What are some options to address overfitting in Neural Networks?

One of the main drawbacks of deep learning is that it is more prone to overfitting than more traditional machine learning models. However, there are some options at hand that can be employed to mitigate the risk of overfitting. 

  • Use Regularization: The most common form of regularization used in deep learning is L2 regularization, which adds a squared penalty term to the loss function. In Neural Networks, regularization essentially has the effect of shrinking the magnitude of the weights so that the activation produced from a given hidden unit is in the more linear region of the output of the activation. This has the practical implication of creating a less complex decision mechanism. 
  • Implement Early Stopping: Early stopping essentially terminates the training of a deep learning model if after a certain number of iterations, the magnitude of decrease in the loss function is within a small threshold. Using early stopping makes it possible to set the number of iterations to a large number, as assuming the loss function will eventually bottom out before the final iteration, the model is not trained all the way out. This can be very beneficial in conserving computing resources.

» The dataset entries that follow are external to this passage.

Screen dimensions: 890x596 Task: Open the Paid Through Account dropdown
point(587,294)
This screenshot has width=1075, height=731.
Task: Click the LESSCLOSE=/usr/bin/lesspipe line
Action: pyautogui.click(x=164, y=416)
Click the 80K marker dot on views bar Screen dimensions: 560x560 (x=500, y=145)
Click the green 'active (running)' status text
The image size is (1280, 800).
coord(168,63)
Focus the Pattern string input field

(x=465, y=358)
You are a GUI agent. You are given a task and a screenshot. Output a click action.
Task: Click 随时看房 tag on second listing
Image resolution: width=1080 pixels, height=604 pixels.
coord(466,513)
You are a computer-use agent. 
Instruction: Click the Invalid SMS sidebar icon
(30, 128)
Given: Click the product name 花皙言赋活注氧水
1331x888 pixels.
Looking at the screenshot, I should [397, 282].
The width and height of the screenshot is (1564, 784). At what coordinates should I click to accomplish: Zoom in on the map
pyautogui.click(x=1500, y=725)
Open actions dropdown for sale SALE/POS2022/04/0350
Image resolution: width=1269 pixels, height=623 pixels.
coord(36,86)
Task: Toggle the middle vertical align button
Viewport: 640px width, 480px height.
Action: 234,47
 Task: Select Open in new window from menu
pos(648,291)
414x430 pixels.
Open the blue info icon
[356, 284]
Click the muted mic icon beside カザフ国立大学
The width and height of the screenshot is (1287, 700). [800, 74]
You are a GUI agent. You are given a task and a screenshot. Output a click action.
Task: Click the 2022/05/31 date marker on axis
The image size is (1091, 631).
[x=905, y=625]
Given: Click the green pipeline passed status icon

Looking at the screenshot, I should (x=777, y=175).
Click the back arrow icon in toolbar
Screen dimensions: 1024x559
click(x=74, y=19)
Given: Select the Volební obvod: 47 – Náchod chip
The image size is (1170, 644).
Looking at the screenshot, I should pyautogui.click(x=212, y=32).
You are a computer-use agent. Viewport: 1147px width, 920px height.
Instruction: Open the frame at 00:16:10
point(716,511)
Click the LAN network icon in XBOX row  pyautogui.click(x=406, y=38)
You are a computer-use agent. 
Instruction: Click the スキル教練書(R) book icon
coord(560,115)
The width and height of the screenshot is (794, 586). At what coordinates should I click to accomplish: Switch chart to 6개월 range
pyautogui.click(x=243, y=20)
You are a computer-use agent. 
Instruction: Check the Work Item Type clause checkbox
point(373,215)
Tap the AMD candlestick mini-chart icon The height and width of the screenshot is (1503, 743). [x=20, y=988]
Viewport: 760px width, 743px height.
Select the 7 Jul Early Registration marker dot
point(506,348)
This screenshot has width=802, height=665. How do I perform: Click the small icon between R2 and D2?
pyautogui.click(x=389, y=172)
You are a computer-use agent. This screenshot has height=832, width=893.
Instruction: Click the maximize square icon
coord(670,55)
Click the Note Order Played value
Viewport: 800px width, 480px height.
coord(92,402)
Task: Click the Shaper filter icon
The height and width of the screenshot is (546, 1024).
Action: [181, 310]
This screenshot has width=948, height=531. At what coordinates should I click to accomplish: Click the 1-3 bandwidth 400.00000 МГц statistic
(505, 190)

  • Use Dropout: Dropout refers to randomly turning off hidden units so that a smaller network is trained on a given pass through the dataset. Basically, each node within the hidden layers has a probability of being turned off, so if the network is trained over multiple iterations of the data, the data is fed through different but simpler networks that result in lower variance than if the same, more complex model was used in each pass. Thus, dropout essentially achieves the same reduction in variance as creating an ensemble of complex networks.